Sheba: Body hair was something that my South Asian friends and I had to deal with growing up, and it was so embarrassing we were only comfortable talking about it with each other. If you’re going to write a realistic and honest book about how difficult it is to grow up South Asian in the US, than body hair has to be part of it.
Q: The voice in this book is funny, startling, honest, and complex. A wonderful YA voice. But I've read that you didn't know you wanted to write for young people until a children's writing seminar in MFA grad school. How did you 'find' your YA voice?
Sheba: More like it found me! The reason I felt compelled to write Skunk Girl is that I heard Nina’s funny, self deprecating voice so clearly in my head. Since I mostly write fiction for adults, it was very refreshing to write Skunk Girl, and I hope to do more YA writing in the future.

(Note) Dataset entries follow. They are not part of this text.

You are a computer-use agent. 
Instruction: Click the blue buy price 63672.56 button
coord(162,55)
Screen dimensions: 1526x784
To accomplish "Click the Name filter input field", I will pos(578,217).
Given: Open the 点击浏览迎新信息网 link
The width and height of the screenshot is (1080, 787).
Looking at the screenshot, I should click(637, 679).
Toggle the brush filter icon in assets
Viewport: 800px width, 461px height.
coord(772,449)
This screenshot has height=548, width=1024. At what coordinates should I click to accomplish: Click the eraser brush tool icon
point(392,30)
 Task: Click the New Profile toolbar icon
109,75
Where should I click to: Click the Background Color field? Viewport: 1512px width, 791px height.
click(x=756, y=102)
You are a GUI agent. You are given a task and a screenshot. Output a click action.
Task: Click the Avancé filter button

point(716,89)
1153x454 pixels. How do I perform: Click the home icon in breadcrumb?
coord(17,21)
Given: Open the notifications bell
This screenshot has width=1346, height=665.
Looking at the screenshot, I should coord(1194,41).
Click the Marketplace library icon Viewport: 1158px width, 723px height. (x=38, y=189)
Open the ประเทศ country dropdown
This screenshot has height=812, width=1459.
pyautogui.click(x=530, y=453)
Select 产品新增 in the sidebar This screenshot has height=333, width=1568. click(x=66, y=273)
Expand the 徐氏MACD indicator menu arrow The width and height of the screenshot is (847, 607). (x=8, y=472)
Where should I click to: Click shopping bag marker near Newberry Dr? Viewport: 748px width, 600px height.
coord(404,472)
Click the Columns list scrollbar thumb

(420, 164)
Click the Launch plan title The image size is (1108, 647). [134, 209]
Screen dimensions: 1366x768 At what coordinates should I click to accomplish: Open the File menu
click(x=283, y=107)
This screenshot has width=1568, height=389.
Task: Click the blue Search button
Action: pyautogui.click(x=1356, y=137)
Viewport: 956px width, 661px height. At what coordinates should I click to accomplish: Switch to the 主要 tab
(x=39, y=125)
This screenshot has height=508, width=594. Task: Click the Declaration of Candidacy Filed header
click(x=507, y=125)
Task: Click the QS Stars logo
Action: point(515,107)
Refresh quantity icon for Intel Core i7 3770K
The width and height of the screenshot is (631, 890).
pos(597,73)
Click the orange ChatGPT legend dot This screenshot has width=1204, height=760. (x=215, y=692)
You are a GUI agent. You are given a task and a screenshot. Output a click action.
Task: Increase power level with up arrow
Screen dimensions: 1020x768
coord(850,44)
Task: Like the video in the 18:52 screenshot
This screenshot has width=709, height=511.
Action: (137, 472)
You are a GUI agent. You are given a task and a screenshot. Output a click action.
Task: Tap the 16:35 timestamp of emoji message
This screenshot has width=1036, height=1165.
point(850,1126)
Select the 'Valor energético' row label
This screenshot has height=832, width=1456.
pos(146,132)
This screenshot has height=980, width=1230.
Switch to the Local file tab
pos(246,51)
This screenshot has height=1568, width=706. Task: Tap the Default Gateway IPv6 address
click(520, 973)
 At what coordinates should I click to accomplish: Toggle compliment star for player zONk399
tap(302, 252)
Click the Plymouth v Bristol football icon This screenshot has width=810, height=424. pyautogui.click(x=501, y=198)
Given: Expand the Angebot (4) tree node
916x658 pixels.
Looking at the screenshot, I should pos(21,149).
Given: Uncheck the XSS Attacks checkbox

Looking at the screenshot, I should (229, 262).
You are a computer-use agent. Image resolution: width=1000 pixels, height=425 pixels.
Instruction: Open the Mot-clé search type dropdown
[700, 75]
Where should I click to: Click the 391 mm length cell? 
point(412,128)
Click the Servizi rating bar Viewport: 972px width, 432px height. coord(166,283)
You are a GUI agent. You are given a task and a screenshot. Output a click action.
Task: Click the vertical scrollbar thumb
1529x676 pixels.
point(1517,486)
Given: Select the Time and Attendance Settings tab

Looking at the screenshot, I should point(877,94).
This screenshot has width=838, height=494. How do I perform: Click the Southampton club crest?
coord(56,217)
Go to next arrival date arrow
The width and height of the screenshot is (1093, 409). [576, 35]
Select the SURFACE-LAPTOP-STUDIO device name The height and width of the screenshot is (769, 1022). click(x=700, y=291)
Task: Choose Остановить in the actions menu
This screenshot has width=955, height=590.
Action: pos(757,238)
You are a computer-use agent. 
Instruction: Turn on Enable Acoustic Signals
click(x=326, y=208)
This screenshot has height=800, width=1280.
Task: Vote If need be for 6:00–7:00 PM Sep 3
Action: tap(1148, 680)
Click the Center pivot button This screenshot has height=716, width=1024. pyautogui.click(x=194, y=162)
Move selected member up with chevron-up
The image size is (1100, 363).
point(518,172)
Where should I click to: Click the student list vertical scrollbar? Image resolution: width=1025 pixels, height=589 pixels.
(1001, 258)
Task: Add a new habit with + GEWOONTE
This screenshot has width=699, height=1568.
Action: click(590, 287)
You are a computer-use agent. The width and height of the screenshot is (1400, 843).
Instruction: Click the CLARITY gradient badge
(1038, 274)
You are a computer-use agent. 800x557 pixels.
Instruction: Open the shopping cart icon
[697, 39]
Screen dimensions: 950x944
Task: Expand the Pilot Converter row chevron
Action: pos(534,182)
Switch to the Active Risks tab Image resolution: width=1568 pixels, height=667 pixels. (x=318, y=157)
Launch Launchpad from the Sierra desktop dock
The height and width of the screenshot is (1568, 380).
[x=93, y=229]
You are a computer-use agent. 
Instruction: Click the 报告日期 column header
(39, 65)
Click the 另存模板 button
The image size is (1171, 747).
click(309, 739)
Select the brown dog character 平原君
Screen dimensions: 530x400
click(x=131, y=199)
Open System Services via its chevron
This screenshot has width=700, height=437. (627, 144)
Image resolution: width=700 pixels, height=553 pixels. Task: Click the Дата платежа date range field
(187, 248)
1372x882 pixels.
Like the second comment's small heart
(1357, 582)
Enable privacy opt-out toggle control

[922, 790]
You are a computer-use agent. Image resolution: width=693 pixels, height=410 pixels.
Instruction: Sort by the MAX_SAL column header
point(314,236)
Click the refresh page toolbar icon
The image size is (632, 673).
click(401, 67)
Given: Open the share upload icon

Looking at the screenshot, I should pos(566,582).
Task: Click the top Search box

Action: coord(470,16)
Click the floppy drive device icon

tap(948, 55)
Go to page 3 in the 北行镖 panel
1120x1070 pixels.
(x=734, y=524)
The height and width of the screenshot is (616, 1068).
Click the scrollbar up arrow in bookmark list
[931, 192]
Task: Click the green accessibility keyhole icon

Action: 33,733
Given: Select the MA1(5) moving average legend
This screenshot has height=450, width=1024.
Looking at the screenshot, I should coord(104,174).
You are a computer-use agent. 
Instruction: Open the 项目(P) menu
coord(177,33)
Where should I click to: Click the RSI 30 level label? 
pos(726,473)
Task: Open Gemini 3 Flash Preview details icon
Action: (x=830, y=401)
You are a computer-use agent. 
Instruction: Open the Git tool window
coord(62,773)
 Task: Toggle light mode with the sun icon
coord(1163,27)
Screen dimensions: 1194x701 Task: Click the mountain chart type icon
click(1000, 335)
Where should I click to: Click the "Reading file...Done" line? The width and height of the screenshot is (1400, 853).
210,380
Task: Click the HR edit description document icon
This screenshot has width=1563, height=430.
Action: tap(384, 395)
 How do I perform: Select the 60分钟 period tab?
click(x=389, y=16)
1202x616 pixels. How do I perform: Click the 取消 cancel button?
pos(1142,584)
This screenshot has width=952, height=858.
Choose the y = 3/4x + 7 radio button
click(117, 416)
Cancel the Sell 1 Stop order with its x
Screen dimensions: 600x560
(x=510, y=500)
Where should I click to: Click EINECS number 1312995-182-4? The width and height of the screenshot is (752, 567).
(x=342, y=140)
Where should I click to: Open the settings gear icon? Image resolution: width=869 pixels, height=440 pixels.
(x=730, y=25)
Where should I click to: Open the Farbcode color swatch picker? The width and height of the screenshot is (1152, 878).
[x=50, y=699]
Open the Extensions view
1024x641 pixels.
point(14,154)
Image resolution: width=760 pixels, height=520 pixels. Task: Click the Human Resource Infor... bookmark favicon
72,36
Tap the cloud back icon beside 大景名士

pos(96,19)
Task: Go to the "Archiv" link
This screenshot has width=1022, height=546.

Q: There are several South Asian women writers writing about post 9-11 social politics and young people. How did post-9-11 social politics (the patriot act etc.) impact this book?
Sheba: The book is set before 9-11, so it had no impact on the narrative itself. I think since 9-11 there’s been an increased interest in Pakistan, not all of it positive, and that writers of Pakistani heritage have been able to get more exposure.
Q: The dating politics in Skunk Girl are complicated. Your protagonist neither entirely abides by her parents' warnings against dating nor does she entirely rebel against them. Why did you decide to walk this line rather than, say, painting the parents as entirely in the wrong, or mainstream American mores as entirely in the wrong?
Sheba: The point of this book wasn’t to portray one generation as morally superior to the other, it was to reflect that there inter-generational conflict is always complicit. Nina’s parents have valid concerns, as does Nina. Ultimately, it is up to us as individuals to create our own moral compass.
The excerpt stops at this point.